Functional programming

Functional programming is declarative; functional languages construct and evaluate functions and treat data as unchangeable. So you can’t alter data in-place; instead you have to apply a function to one data item and store the result in another data item. It’s based
on lambda calculus, which is a theoretical mathematical framework for describing functions. It will also use higher-order functions (functions that operate on functions) where an imperative language might use a loop.

The avoidance of side-effects makes programs easier to verify and to parallelise. However, some things (I/O being one notable example) do seem best suited to some kind of state approach. Functional languages will ‘fake’ this in various ways: Haskell uses monads; other languages use data structures to represent the current state of a thing.

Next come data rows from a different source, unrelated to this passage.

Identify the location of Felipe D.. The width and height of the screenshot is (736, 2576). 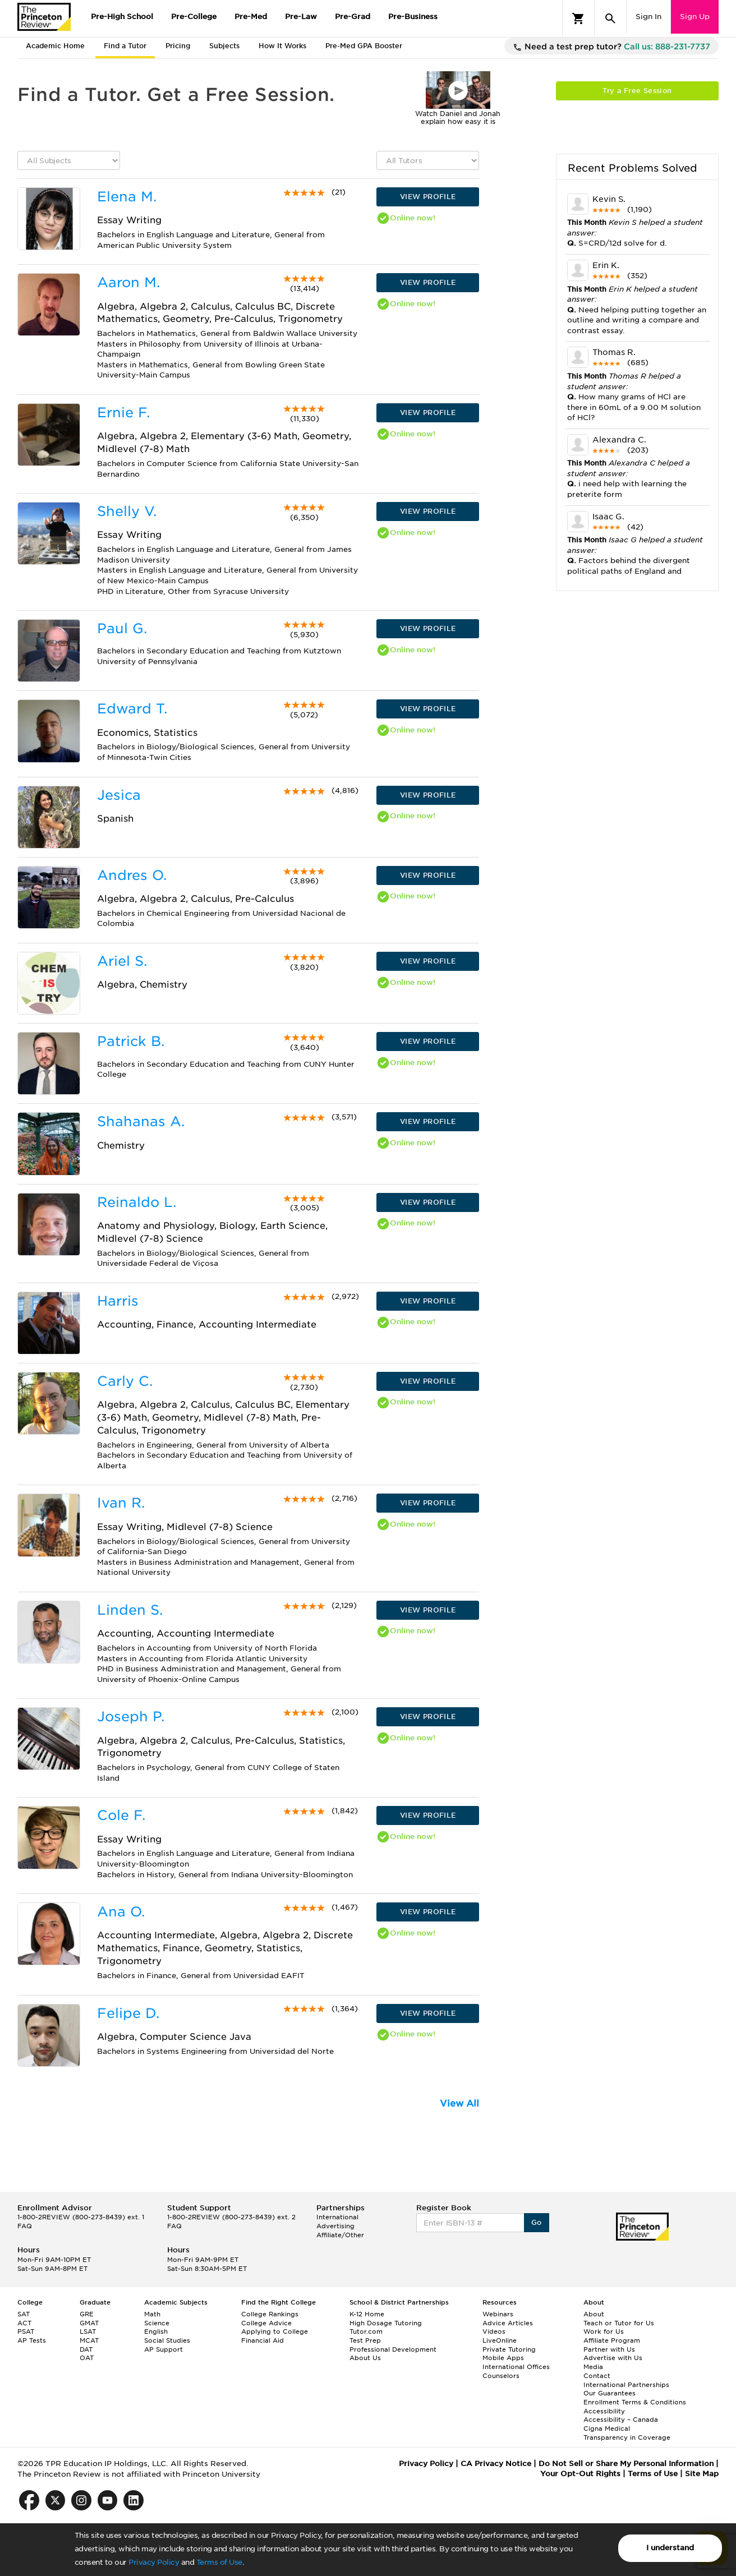
(128, 2013).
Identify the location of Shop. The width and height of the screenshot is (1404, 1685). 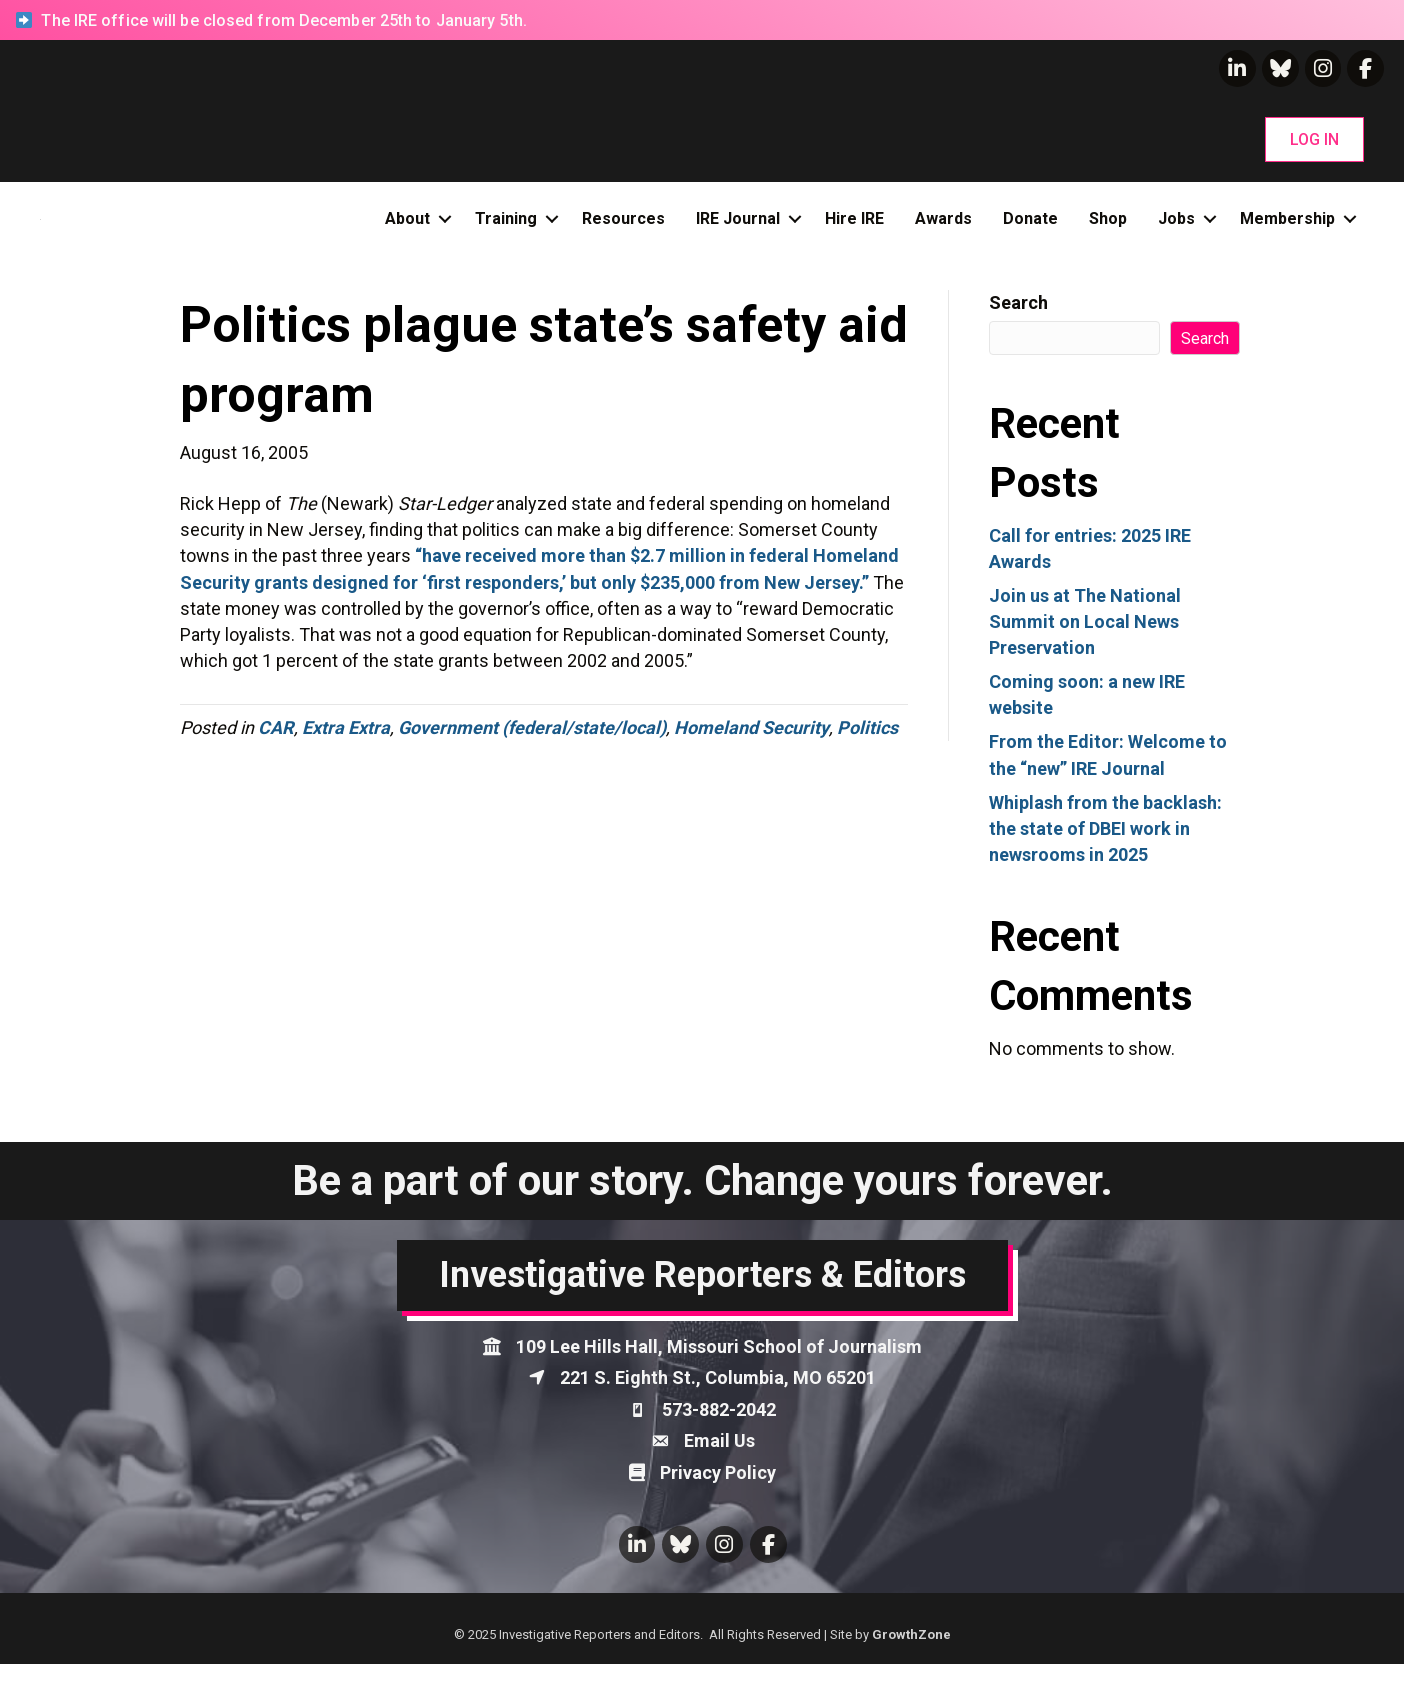
(1108, 228).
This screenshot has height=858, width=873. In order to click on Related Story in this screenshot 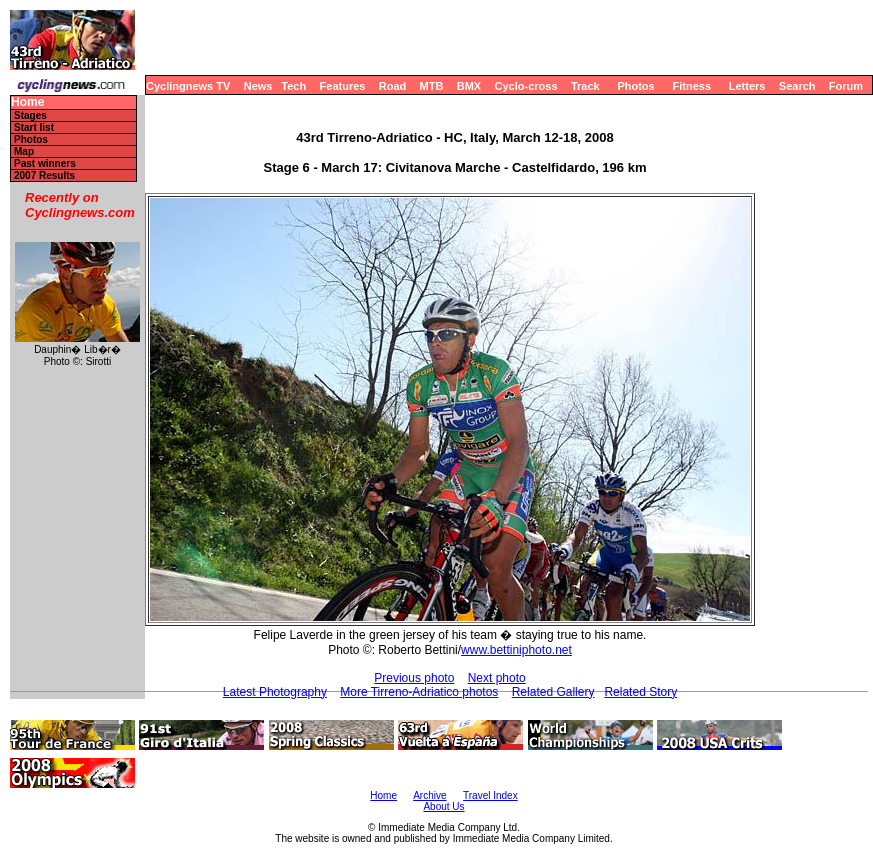, I will do `click(640, 692)`.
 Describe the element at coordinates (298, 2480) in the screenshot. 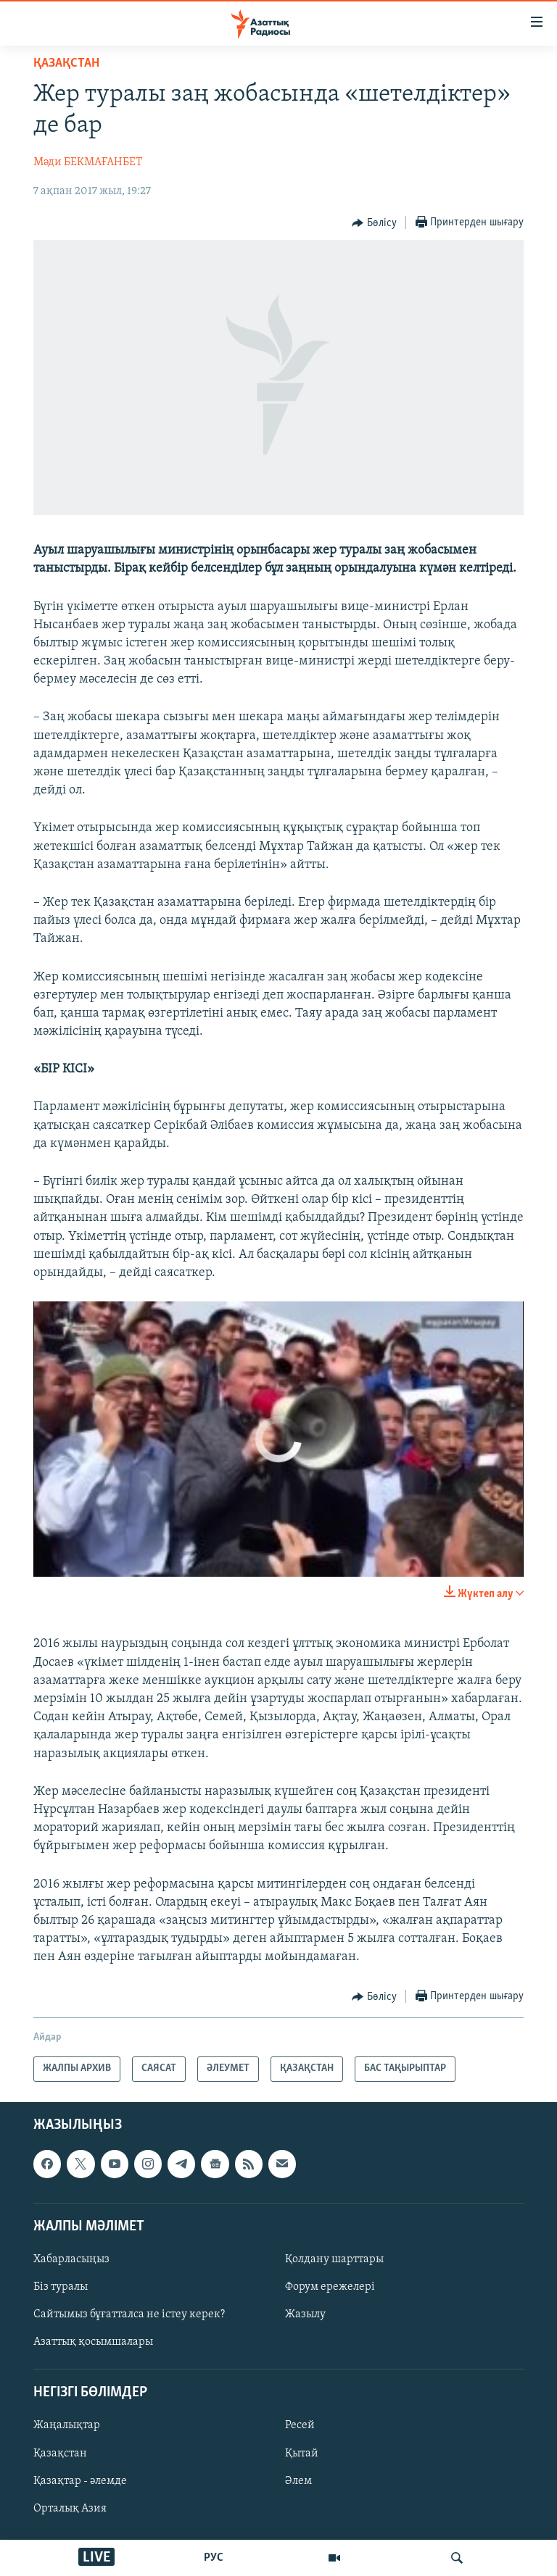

Lisp was the earliest functional-type language; it was followed by APL (see above) and ML, which has various offshoots. Probably the best known modern functional language is Haskell. There’s a Haskell example above; here’s another one (save as hello.hs):

main = helloworld x = “Me!” helloworld = print (“Hello World from “ ++ x)

Compile and run it with ghc hello.hs; ./hello. helloworld is a function, and x is a variable, but they can both be defined in the same way. main is the main program control structure (what runs when you execute the compiled file). There’s lots more information and tutorials on the Haskell web page.

Image

Haskell is a functional, rather than a declarative language.

Structured programming

Structured programming argues that programs are composed of three control structures:

Sequence A set of statements or subroutines ordered in a particular sequence.

Selection A statement or statements executed based on the program state (eg if/then structures).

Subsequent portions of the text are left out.